Certo dia estava eu no aeroporto, esperando a minha vez de embarcar, quando um senhor puxou conversa comigo sobre a sua alegria de passar alguns dias na Europa. Falou que o que mais o atraía não era outra coisa senão o sentimento de liberdade ao poder desfrutar das cidades europeias, percorrendo seus recantos e encantos a pé, descartando o uso de automóveis. Continuou a dizer que a geração atual no Brasil é a geração que não tem fotos nas ruas e nas praças. “Nossos registros são feitos em ambientes como shoppings centers, restaurantes ou em outros ambientes controlados”, disse. Aquelas palavras me fizeram meditar na realidade dos fatos, que às vezes não enxergamos ou não queremos enxergar. Realmente, não temos a liberdade para ganhar as ruas e circularmos livremente, pois estamos, constantemente, assustados com a criminalidade que parece crescer a cada dia. Um dos objetos que portamos e que é muito visado por ladrões são os aparelhos de celular, que mais do que instrumentos de comunicação, são também a nossa câmera fotográfica e uma janela para diversos entretenimentos. Tal objeto é um dos principais alvos da criminalidade nessa escalada da violência urbana. É muito duro dizer, mas a verdade é que estamos cada vez mais dependentes (reféns) desse aparelho que de tão poderoso tem substituído os aparelhos de televisão, a mídia impressa, os livros impressos e diversos outros equipamentos, que hoje se tornaram peças de museu: a) cd player; b) dvd player; c) GPS; etc., para não falar dos mais antigos (e nem tão antigos assim).

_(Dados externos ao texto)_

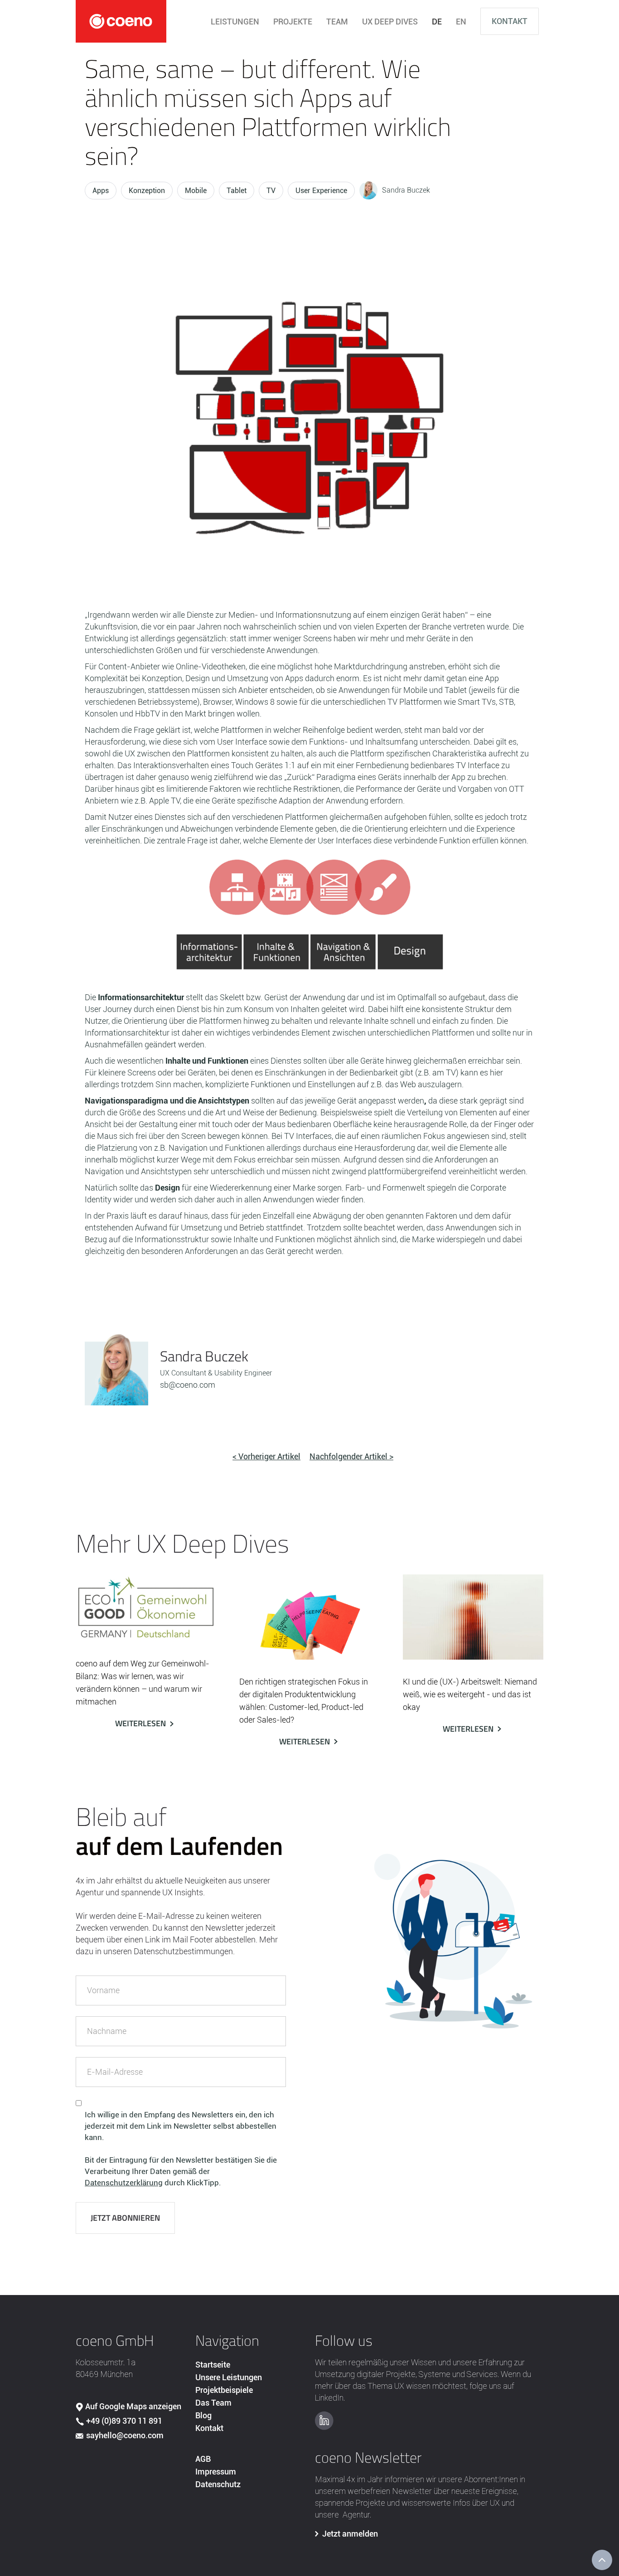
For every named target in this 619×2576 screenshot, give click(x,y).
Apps (100, 190)
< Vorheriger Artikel (266, 1456)
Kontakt (509, 21)
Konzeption (147, 190)
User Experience (321, 190)
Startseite (212, 2364)
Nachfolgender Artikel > (351, 1456)
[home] (121, 21)
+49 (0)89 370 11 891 (124, 2421)
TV (271, 190)
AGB (203, 2459)
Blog (203, 2415)
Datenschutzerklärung (124, 2182)
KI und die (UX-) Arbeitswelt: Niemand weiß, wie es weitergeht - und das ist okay (470, 1694)
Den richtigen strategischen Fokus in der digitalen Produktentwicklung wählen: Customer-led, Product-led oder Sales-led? (303, 1700)
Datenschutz (218, 2484)
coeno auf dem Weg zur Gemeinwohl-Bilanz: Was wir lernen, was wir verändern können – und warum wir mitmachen (142, 1682)
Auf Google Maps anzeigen (133, 2406)
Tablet (237, 190)
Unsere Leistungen (228, 2377)
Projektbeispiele (224, 2390)
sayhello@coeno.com (125, 2435)
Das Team (213, 2402)
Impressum (215, 2471)
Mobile (196, 190)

Que realidade cruel é essa que se apresenta no Brasil e, em especial, nas grandes cidades brasileiras! Não se pode mais fazer uma simples caminhada sem se preocupar com o risco de ser assaltado a qualquer momento. Algumas pessoas entram em pânico ao andar à noite pelas ruas e se deparar com uma moto com dois passageiros, por exemplo. Tal fato nos faz refletir se temos, efetivamente, o direito de ir e vir declarado pelo nosso Texto Constitucional. Que liberdade é essa que nos torna dependentes de veículos automotores em nossos deslocamentos, mesmo que curtos? Que realidade é essa que nos impede de usufruir dos espaços de recreação e de convivência públicos? Como posso eu me considerar cidadão se não me sinto parte da cidade?; se não sinto o seu pulsar, pois ando apressado através de veículos motorizados? Eis uma breve reflexão que se impõe face o quadro de violência que se apropriou do cenário urbano brasileiro. Que cidades queremos? Uma cidade que sirva apenas como local de habitação ou uma cidade que tenha uma vida social, econômica e cultural ativa? Conceitos geográficos apontam para os shoppings centers como sendo não-lugares, ou seja, espaços desconectados de quaisquer traços culturais locais ou até mesmo regionais. Já percebeu que os shoppings center são quase todos iguais em qualquer lugar do mundo? Nada contra os shoppings centers. Particularmente considero que são espaços agradáveis para circular, para se alimentar e para comprar. O problema não são os shoppings. O problema é não dispor de outros espaços, públicos, onde possamos usufruir, com liberdade e segurança, de seus produtos, serviços e outras utilidades, especialmente os de natureza cultural.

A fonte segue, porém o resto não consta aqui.